Dogs have the same hormones as humans and they go under the same chemical reactions as humans do when experiencing certain emotions. Interestingly, all these emotions that both humans and dogs experience happen because of hormonal presence. This means that dogs might have the same kind of hormones. In fact, dogs do have the same hormones. According to experts, dogs have oxytocin. A hormone that is often associated with feelings of bonding. affection, and love in humans. 


All in all, with the same kind of neurology and chemistry, it is safe to say that dogs have emotions. I am sure you are all well aware of the concept of an emotional support dog. If you are, you can probably agree on the narrative we have discussed so far. And to know more about emotional support animals keep reading below. 

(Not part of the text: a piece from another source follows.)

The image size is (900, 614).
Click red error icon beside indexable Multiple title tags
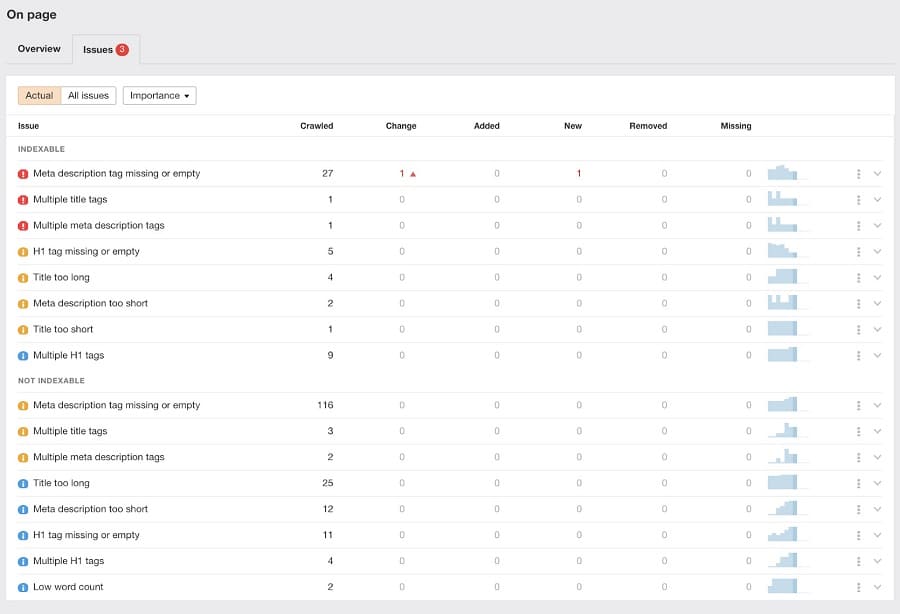(x=24, y=200)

What Is An Emotional Support Animal?


Emotional support animals are not trained service animals or assistance animals. This category of animals serves people who have mental health problems. For instance, depression, anxiety, and PTSD. You can get an ESA if you have any of the mental conditions that enable you to perform simple day-to-day activities. The process of getting a certified ESA is quite simple. You have to find licensed mental health professionals. Or simply get an ESA letter from a psychologist you take treatment from. The ESA letter will consist of your doctor's approval, mental health condition for which you need an ESA, and the date of issuance. That said, let us move on and find out some interesting things about dogs' emotions. 

The Emotions Dogs Actually Experience


If you are a dog owner you are quite familiar with the kind of emotions your dog goes through. However, there are a few things that you might not know. The process is called a developmental sequence to understand the emotions of dogs. Simply put, dogs undergo various stages of development. During these stages, they experience a range of emotional changes. The only difference is that humans have several years to experience emotional factors. On the other hand, dogs have an extremely short life span compared to humans. This is to say that dogs witness the change in emotions more quickly. Their emotions range from joy to fear, anger, sadness, pride, shame, and guilt. However, they will not experience extensive ranges of all these emotions because the process of development passes quite quickly. So, depending on the rate of maturation your dog will start seeing a change in emotions. 


The more important fact is that dogs do have emotions and there are several scientific and psychological theories to prove the hypothesis. Many would still argue the point. But they cannot completely deny that dogs do not have emotions. So, it is natural or us to conclude that anything your dog does. From wagging his tail to licking your face, they are adept at feeling and showing emotions.